Continuous Build-It-Yourself Transform1

Introduction

The ContinuousWeighted transform adapts values from the driver domain to a range divided into regions, where the distribution within each region is trapezoidal. The ContinuousWeighted transform was implemented not with any particular application in mind, but rather to satisfy a functional role for build-it-yourself distributions when none of the boilerplate transforms will do the job.

The range of values output by ContinuousWeighted.convert() is controlled by two parameters implemented as Java fields: minRange and maxRange. These have the restriction that minRange < maxRange.

Each ContinuousWeighted instance internally maintains a ContinuousDistribution instance whose succession of items is supplied either by the package consumer or the end user. The first item's left field is zero; each following item's left field equals its predecessor's right field, and the final item's right field is unity. The origin and goal fields for all items may not be negative. There is no requirement for any item's origin to equal its predecessor's goal, although a check for this should probably be an option.

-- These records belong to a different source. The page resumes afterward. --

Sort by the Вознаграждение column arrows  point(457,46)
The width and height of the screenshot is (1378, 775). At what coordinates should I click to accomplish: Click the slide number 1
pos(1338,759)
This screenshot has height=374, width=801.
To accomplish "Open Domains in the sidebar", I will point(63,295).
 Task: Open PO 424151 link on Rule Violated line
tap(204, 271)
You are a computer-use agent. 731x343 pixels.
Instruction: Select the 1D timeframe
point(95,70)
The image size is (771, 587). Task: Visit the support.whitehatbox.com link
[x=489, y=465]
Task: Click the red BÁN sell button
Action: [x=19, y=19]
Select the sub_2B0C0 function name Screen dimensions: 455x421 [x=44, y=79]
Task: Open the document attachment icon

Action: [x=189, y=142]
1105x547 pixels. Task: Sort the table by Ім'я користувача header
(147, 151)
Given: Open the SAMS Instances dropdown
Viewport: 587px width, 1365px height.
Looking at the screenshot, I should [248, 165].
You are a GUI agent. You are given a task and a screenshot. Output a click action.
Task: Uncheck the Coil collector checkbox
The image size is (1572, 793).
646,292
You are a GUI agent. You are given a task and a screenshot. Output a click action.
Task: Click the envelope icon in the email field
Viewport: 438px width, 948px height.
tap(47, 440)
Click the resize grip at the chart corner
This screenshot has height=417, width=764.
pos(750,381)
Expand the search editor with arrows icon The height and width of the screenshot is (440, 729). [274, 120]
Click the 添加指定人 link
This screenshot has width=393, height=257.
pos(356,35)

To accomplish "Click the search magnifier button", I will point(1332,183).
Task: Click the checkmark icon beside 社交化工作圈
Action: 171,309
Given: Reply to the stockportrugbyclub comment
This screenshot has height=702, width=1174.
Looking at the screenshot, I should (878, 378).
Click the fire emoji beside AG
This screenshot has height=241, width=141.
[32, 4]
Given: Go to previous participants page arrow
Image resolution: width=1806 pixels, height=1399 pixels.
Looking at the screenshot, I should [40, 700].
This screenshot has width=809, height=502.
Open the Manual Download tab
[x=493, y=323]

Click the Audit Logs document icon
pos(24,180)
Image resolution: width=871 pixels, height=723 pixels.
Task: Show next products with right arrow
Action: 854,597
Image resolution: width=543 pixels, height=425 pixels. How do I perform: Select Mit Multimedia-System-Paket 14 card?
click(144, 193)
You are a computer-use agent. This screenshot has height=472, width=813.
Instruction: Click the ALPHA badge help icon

The convert() method maps a value x in the driver domain from zero to unity into a value v in the application-range from minRange to maxRange in two steps. The first step uses ContinuousDistribution.quantile() to recast the driver value x into an intermediate value z, also between zero and unity. The second step applies the linear interpolation formula:

v = (maxRange-minRange)*z + minRange.

Profile

Figure 1 illustrates the influence which ContinuousWeighted.convert() exerts over driver sequences. This panel was created using the same driver sources used for ContinuousUniform, which earlier panel provides a basis for comparison. The distribution was specified using the text string:

2. 1. 3.; 1. 0. 0.; 1. 2. 2.; 1. 1. 1.;

This distribution was chosen to illustrate the features of the ContinuousWeighted transform which is able to do things like specify discontinuities between distribution items and to carve zones of exclusion out of the sample range. These are things the boilerplate transforms never do. I have not imagined any application which would actually call for doing these things, but that is no reason to disallow them.

The text above resolves into four items:

  1. An item 2 units wide (left is 0.0 and right is 0.4) with an origin of 1 and a goal of 3.
  2. An item 1 unit wide (left is 0.4 and right is 0.6) with an origin of 0 and a goal of 0.
  3. An item 1 units wide (left is 0.6 and right is 0.8) with an origin of 2 and a goal of 2.
  4. An item 1 units wide (left is 0.8 and right is 1.0) with an origin of 1 and a goal of 1.

Notice that range units are arbitrary and that ContinuousWeighted.setWeights() takes responsibility for calculating left and right fields so that the succession of items appropriately partitions the range from zero to unity. Also, the decimal points in the text were optional.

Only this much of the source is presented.